GANT61对人胃癌细胞生长的影响及机制
2017-05-03米源杜媛鲲廖海江王林王雷
米源,杜媛鲲,廖海江,王林,王雷
(1河北医科大学第四医院,石家庄050011;2河北医科大学期刊社)
GANT61对人胃癌细胞生长的影响及机制
米源1,杜媛鲲2,廖海江1,王林1,王雷1
(1河北医科大学第四医院,石家庄050011;2河北医科大学期刊社)
目的 探讨锌指蛋白(Gli)特异性抑制剂GANT61对人胃癌细胞AZ521和AGS生长的影响及机制。方法 用不同终浓度的GANT61处理AZ521和AGS 细胞72 h后,采用MTS法检测GANT61对肿瘤细胞活力的影响;Western blotting法检测GANT61作用于AZ521和AGS细胞24 h后Gli-1、Gli-2、CyclinD1和p21蛋白表达。流式细胞术检测GANT61作用于AZ521和AGS细胞24 h后细胞周期。结果 GANT61作用于AZ521和AGS的IC50分别是7.94、12.70 μmol/L,GANT61作用后,AZ521和AGS细胞中Gli-1、Gli-2、CyclinD1蛋白表达显著下调(P均<0.05),p21蛋白表达增加(P均<0.05)。GANT61处理AZ521和AGS细胞24 h后G0/G1期细胞所占比例增高(P均<0.05)。结论 GANT61可显著抑制人胃癌细胞AZ521和AGS生长;其机制可能与下调Gli-1、Gli-2、CyclinD1蛋白表达,增加p21蛋白表达有关。

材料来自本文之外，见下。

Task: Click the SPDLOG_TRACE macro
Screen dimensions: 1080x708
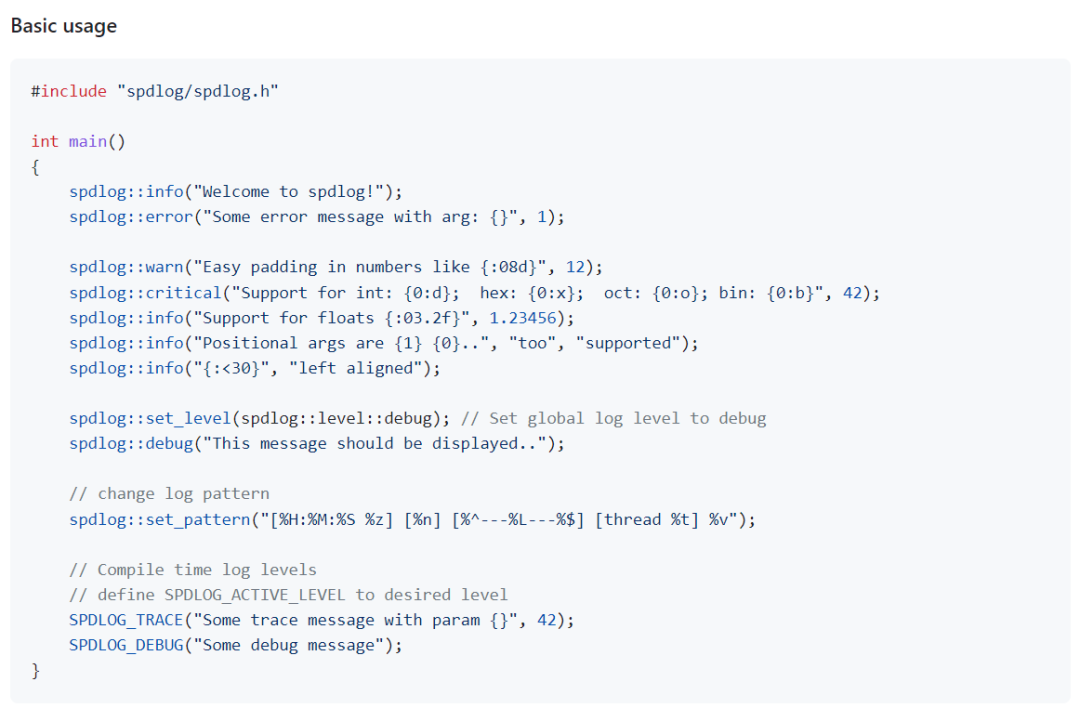Action: click(x=126, y=620)
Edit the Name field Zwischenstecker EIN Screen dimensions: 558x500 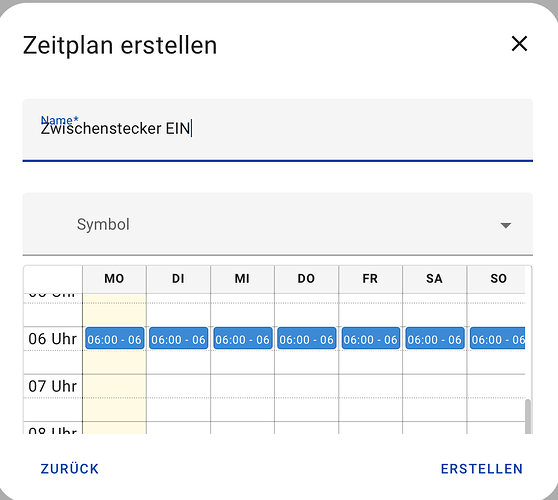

胃癌;锌指蛋白特异性抑制剂;锌指蛋白;细胞周期蛋白D1;p21蛋白;细胞周期
世界范围内每年胃癌新发病例超过100万,年死亡人数约达70万[1]。研究发现,Hh通路的上下游出现异常活化均可致肿瘤的进展和转移[2]。Hh通路在甲状腺癌[3]、淋巴瘤[4]和恶性胸膜间皮瘤[5]等多种肿瘤组织中异常激活,与肿瘤的增殖和转移密切相关。Yoo等[6]研究发现Hh信号通路在胃癌组织中过度活化且与胃癌发生发展及淋巴结转移和预后相关,应用Hh通路抑制剂可下调胃癌细胞的侵袭能力。锌指蛋白(Gli)1和Gli2作为Hh信号通路的下游关键核转录因子,起到转录激活作用,在多种肿瘤中异常高表达且参与肿瘤的发生发展。目前针对胃癌细胞中Hh下游核心靶点Gli1和Gli2与肿瘤生长转移关系的研究较少。2016年3月,我们应用Gli的特异性抑制剂GANT61阻断人胃癌细胞系AZ521和AGS细胞中Hh通路,观察Gli对胃癌细胞生长作用的影响并初步探讨GANT61抗肿瘤作用机制。
1 材料与方法
1.1 材料 人胃腺癌细胞系AZ521和AGS购自英国Sigma-Aldrich公司,伊格尔氏(EMEM)最低限度必需介质培养液、F12(Ham)液体培养液(美国Gibco公司),胎牛血清(美国Gemini公司),GANT61(美国Selleckchem公司),DMSO(美国MPBIO公司),CellTiter-Glo®发光法细胞活力检测试剂盒(美国Promega公司),蛋白酶抑制剂(德国Roche公司),M-PER培养细胞总蛋白提取试剂、Pierce-BCA蛋白分析试剂盒(美国Thermo Scientific公司),Gli-1兔抗人多克隆抗体(美国Abcam公司),Gli-2兔抗人多克隆抗体、p21鼠抗人单克隆抗体(美国Thermo Fisher Scientific公司),细胞周期蛋白D1(CyclinD1)鼠抗人单克隆抗体(美国Cell signaling公司),GAPDH鼠抗人单克隆抗体(美国Santa Cruz公司),Mini-PROTEAN TGX 预制胶、Tris/甘氨酸/电泳缓冲液(美国BIO-RAD公司),PVDF膜(德国Millipore 公司),GloMax-96微孔板发光检测仪(美国 Promega公司),Epics-XL 型流式细胞仪(美国Beckman-Coulter公司)。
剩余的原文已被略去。